═════ DATASET EXCERPTS ═════

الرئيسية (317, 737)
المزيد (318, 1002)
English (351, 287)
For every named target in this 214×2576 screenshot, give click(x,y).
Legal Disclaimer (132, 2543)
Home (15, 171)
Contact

═════

● **WHAT YOU ARE ASKED TO DO**: All records are to be retyped precisely.

● **ANSWER**:
الرئيسية (317, 737)
المزيد (318, 1002)
English (351, 287)
For every named target in this 214×2576 screenshot, give click(x,y).
Legal Disclaimer (132, 2543)
Home (15, 171)
Contact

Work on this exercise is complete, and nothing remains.